Basically, the Trenbolone molecule will bind to protein molecules. Specifically, this article focused on that aspect and its affinity for the tubulin protein. The tubulin protein makes up the spindle fibers that will form and connect to chromosomes during metaphase of mitosis. This is the phase in which chromosomes line up in the middle of the cell. The next stage of mitosis is anaphase in which the duplicate chromosomes are pulled apart at their centromere. This study suggests that the trenbolone interferes with tubulin so much that perhaps a chromosome will NOT split thus leading to a new cell that will have a missing chromosome- also known as aneuploidy.
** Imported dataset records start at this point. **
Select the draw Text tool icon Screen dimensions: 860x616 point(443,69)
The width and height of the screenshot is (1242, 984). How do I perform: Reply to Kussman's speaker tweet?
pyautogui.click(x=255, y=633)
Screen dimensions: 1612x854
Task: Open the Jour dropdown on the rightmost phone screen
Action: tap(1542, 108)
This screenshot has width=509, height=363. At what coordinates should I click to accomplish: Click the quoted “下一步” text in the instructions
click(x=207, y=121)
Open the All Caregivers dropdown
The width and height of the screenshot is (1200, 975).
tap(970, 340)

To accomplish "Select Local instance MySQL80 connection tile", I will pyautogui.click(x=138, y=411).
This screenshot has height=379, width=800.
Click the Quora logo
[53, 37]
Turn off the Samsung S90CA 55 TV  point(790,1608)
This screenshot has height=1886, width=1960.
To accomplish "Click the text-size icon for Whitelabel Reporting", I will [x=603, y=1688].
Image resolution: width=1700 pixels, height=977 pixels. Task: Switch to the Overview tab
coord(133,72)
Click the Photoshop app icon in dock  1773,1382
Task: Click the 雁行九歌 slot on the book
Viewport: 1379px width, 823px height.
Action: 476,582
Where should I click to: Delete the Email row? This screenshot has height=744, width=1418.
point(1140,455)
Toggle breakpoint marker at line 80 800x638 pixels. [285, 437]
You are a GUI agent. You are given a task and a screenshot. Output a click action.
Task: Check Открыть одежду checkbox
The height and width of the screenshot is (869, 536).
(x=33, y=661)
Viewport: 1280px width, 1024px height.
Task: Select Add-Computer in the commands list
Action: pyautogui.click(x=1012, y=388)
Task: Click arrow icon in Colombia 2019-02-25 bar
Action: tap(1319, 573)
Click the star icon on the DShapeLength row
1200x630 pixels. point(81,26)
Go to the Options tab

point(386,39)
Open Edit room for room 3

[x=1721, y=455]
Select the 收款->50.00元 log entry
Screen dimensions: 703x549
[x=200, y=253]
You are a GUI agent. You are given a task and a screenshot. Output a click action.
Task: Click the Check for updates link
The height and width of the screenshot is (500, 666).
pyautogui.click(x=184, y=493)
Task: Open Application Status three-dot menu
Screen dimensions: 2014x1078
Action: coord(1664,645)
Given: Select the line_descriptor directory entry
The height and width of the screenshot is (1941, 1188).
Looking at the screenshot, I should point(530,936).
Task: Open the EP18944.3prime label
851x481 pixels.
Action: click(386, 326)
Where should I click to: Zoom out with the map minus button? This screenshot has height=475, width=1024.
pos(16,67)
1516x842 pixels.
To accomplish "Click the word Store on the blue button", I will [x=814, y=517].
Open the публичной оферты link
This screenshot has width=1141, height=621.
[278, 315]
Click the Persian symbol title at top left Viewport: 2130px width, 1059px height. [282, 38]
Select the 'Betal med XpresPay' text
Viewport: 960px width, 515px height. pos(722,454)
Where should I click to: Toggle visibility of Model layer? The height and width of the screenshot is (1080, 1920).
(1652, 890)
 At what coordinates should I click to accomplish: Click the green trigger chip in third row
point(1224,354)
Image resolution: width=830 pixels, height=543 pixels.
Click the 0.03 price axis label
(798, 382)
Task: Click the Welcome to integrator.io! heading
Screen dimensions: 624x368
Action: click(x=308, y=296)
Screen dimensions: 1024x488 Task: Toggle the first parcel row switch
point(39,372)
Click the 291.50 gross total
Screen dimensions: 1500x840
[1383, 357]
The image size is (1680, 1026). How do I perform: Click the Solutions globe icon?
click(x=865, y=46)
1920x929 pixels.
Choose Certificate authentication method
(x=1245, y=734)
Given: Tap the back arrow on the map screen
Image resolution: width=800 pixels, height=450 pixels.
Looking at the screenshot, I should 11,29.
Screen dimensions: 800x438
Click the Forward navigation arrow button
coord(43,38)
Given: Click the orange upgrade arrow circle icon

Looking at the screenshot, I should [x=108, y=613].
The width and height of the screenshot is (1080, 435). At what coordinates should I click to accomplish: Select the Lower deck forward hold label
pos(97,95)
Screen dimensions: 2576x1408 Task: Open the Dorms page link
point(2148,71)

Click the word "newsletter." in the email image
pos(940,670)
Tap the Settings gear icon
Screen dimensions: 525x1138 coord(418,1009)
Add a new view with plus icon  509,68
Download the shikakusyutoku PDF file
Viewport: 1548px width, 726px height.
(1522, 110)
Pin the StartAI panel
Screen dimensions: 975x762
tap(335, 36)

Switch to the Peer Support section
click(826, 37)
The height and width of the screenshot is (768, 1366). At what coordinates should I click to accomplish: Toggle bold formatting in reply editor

Now, under most circumstances this wouldn't matter anyways since it would most likely occur in a somatic cell (any cell of the body aside from sex cells like a sperm or an egg). The cell would probably not function and would either undergo apoptosis (programmed cell death) or be marked and destroyed by the immune system.

From what I learned, and hoped to convey to any readers, was that sometimes a chromosome can be missing and the cell may still function but actually be missing tumor suppression genes that may have been on the missing chromosome. This can lead to uncontrolled cell division which then can lead to further mutations and possibly cancer.

Ultimately, I'm sure the risk is negligible but it is there none the less and perhaps another anabolic may be better in the long run than trenbolone. I've done no research on this stuff but just found this article interesting enough to pass along.

[Mike Dura]

Hey guys. When you post these interesting things be sure to throw the non-specialist a bone. We're interested too. LoL.